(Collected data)
▬▬▬▬▬▬

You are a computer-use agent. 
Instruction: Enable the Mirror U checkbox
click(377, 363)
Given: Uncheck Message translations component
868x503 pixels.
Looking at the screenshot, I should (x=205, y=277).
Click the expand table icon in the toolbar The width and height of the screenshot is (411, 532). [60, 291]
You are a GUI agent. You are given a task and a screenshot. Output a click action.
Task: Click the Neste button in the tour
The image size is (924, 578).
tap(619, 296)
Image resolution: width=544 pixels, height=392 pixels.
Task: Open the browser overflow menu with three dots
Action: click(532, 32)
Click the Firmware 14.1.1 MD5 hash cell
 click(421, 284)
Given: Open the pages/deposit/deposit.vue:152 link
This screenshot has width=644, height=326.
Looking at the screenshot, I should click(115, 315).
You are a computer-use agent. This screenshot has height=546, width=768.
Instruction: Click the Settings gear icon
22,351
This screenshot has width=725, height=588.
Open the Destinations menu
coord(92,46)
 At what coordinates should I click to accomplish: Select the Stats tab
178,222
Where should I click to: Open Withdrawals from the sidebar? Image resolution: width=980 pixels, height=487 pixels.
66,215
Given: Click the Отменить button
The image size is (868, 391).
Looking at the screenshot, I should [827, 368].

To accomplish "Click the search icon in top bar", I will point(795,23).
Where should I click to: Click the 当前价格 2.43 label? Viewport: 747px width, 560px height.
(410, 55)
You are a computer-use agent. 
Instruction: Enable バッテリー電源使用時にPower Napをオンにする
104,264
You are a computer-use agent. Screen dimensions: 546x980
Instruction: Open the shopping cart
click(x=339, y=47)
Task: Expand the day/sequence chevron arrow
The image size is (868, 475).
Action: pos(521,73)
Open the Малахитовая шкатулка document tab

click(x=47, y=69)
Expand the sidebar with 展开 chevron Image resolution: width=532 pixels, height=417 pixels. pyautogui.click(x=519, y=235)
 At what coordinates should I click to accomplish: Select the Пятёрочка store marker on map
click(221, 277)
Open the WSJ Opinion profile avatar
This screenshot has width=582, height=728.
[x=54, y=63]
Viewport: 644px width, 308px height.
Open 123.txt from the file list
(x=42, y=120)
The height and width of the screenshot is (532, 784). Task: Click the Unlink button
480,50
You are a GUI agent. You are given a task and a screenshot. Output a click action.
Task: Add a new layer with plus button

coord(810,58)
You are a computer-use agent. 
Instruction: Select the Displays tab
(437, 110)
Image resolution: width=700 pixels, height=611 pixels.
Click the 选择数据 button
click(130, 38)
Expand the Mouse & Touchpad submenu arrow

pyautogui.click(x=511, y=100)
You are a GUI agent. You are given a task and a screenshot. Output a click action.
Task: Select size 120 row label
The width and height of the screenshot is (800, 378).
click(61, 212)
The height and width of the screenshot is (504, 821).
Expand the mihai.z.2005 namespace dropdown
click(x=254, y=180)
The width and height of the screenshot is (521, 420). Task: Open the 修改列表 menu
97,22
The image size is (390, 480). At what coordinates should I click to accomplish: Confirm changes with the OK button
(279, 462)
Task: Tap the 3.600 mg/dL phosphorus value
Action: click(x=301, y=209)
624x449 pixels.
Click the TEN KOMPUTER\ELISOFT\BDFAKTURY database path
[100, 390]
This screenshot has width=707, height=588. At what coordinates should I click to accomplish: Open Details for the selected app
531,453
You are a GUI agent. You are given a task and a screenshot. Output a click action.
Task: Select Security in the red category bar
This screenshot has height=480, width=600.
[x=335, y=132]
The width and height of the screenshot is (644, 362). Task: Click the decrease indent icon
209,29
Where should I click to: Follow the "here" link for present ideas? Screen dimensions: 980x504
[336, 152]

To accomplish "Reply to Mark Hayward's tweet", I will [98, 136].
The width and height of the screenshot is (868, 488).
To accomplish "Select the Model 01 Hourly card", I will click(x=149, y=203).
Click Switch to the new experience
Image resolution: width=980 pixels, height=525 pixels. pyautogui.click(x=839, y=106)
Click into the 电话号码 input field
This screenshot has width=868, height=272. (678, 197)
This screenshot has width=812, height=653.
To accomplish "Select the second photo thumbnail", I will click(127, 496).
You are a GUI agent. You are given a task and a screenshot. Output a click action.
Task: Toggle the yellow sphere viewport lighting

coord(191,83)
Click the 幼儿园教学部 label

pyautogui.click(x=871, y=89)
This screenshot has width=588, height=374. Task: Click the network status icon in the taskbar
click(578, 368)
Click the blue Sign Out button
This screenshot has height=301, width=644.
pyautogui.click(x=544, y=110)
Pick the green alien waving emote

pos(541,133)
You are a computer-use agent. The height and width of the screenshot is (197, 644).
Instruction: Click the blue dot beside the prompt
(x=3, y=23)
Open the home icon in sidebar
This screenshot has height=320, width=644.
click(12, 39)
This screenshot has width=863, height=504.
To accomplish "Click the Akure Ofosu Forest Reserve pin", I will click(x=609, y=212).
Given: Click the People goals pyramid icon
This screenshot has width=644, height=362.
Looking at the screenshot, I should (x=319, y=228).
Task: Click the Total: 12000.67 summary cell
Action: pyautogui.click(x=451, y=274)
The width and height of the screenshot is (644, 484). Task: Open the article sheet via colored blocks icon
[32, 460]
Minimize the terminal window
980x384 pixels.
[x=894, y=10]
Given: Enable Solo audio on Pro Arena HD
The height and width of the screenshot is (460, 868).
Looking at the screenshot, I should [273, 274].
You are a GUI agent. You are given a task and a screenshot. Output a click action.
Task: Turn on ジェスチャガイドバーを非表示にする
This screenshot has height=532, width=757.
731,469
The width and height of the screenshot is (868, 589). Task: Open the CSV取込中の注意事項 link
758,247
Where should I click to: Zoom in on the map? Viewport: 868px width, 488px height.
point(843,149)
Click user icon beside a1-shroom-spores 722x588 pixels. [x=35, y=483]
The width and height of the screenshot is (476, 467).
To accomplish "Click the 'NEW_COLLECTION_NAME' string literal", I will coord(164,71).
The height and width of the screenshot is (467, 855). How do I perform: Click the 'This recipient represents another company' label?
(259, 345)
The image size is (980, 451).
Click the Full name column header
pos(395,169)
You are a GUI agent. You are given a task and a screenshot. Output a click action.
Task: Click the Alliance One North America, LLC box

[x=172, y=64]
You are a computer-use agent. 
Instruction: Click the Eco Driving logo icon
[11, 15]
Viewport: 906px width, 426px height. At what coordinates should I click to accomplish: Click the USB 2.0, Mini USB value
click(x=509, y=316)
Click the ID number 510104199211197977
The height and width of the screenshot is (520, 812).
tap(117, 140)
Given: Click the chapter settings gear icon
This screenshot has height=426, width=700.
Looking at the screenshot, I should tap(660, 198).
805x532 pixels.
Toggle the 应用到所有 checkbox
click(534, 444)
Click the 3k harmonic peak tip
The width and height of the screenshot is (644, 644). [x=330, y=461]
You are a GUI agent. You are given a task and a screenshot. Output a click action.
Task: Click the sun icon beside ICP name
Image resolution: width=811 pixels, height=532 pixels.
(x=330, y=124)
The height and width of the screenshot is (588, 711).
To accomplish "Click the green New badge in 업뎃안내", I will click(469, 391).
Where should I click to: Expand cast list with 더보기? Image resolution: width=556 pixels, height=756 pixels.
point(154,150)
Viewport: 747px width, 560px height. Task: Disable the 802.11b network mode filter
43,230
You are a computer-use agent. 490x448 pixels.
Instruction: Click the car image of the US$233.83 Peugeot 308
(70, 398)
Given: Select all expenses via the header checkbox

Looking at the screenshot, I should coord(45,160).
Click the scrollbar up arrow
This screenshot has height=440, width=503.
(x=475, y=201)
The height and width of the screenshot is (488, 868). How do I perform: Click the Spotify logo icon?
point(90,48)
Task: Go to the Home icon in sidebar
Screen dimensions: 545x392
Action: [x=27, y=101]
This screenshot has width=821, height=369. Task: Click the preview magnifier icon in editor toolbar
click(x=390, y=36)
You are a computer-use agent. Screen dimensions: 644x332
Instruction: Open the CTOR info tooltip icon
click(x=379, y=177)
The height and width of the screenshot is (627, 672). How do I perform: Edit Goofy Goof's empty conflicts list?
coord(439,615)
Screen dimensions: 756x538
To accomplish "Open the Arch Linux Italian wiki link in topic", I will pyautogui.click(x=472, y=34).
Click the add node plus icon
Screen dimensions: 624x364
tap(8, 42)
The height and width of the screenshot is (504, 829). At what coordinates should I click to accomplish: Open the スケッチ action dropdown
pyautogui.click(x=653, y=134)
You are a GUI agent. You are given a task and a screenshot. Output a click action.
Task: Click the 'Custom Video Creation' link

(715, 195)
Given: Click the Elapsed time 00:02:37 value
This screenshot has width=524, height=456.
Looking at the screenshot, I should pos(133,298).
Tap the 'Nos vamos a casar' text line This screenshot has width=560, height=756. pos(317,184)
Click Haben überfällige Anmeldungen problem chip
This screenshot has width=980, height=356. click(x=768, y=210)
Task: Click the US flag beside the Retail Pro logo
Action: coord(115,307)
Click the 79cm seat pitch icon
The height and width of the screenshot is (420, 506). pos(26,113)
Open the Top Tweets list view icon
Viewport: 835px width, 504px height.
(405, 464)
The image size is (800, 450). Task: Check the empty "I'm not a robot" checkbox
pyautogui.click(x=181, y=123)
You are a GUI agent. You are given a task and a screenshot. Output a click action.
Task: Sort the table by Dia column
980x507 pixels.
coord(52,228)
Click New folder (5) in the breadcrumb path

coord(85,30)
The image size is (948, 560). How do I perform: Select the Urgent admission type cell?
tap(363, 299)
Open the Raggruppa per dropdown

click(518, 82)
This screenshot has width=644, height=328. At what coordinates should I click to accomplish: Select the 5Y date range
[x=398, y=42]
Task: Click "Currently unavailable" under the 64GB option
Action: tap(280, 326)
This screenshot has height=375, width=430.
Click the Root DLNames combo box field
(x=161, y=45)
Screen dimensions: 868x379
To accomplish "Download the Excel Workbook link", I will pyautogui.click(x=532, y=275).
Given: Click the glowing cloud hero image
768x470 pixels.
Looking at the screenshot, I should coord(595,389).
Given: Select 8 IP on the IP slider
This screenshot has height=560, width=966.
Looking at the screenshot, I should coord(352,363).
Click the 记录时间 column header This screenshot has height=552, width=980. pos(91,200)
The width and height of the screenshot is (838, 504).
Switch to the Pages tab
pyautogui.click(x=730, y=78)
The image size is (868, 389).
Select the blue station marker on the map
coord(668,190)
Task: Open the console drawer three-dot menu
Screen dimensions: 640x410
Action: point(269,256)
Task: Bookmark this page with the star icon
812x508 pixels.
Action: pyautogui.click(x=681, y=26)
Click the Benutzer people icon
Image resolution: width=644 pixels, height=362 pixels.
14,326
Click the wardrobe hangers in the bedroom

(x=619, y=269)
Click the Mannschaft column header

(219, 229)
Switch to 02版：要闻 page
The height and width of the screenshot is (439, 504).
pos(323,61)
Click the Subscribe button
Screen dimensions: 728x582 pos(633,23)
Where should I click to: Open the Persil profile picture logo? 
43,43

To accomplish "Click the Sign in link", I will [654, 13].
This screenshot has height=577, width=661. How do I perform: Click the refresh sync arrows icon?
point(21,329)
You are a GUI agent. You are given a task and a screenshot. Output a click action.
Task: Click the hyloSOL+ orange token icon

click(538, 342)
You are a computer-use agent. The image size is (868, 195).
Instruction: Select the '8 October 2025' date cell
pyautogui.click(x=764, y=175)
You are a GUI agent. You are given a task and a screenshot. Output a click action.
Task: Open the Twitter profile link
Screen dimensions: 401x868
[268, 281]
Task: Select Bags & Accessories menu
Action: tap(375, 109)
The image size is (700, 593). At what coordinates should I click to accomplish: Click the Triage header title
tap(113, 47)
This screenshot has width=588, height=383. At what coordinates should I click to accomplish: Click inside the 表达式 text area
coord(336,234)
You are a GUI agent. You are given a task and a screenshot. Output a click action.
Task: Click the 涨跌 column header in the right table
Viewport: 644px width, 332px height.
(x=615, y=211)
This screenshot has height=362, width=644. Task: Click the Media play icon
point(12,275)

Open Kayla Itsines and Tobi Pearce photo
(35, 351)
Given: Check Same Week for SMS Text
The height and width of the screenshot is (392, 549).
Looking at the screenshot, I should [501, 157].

▬▬▬▬▬▬

YOUR INSTRUCTIONS:
Look above and repeat, character for character, the lines from the first one to the line with "Task: Click the Neste button in the tour", counting both.

REPLY TO THE EXERCISE:
You are a computer-use agent. 
Instruction: Enable the Mirror U checkbox
click(377, 363)
Given: Uncheck Message translations component
868x503 pixels.
Looking at the screenshot, I should (x=205, y=277).
Click the expand table icon in the toolbar The width and height of the screenshot is (411, 532). [60, 291]
You are a GUI agent. You are given a task and a screenshot. Output a click action.
Task: Click the Neste button in the tour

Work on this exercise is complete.